I just watched another installment of "Our America" which focused on faith healing.
I didn't see the first ten minutes so I don't know exactly what was the medical problem of the man they followed, but his legs were atrophied from non-use, he spoke indistinctly as though he had had a stroke, and he seemed to have limited use of his arms and hands. He went to Morningstar Church in South Carolina to be healed. The minister had his own story of drugs, crime, and redemption. He evidently had had successful faith-healing tours through India and other parts of the third world, successful in the sense that he was living comfortably from the money he made. He had been caught in an affair with his child's nanny from which he was trying to come back.

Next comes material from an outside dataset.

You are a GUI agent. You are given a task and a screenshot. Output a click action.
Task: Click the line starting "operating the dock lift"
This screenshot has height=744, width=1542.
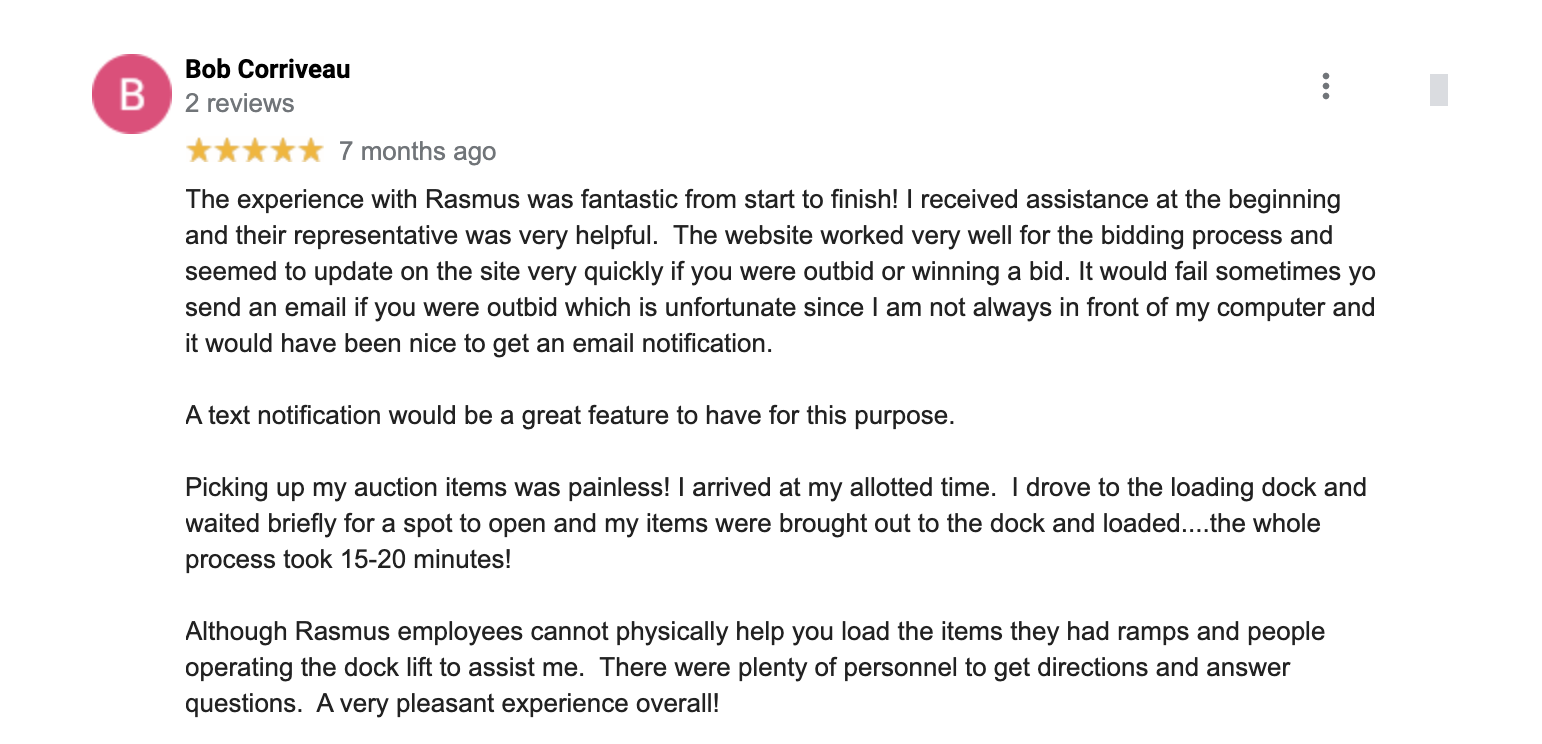[738, 667]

The scenes of the gatherings for faith healing was straight out of bedlam, people crying and screaming, speaking gibberish and rolling on the floor. The minister was doing the usual drill of yelling into people's faces through a microphone, repeating a single word over and over before pushing them back where they could be caught and put on the floor.
A couple young people were interviewed. They were learning how to be faith healers. They also had sad stories of abuse and/or neglect as children, drugs, etc..One young man said that he had gone to heaven. When he was asked to explain how he knew he was in heaven, he talked about a golden curtain and a golden staircase, neither of which I recall reading about in the Bible.
Watching all these sad desperate people screaming and jumping around and hoping for healing was rather frightening for me. I could guess that a lot of them were not great students in school and didn't know much about medicine or science or even how to educate themselves as lay people in those areas. I imagine a lot of them grew up in households where the parent[[s) were out working a lot and didn't have much time for them. They were ready to listen to any snake oil salesman with a large sound system and the right choice of music. And some of these people vote! And somehow I don't think they would vote for someone who tried to present a rational approach to issues.
Of course the man they followed did not get his miracle. They also followed up on a woman with cancer and found out her cancer had gotten worse, something the church would never announce. After all, if you're not healed, it's your own fault for not having faith, for letting the demon of doubt enter you. That's the really scarey part, this teaching that you must never question or doubt what the minister says.
The reporter tried to put a positive spin on the story by saying that these people were getting hope, not to mention a possible way to earn money. Even the man in the wheelchair they had followed was not discouraged but talked about getting a glorified body after he died.
My concern is that this mindless following of charletans gets manifested politically in examples like denial of global climate change, perpetuating of misinformation and pseudoscience, and following idiots like Palin and Bachman.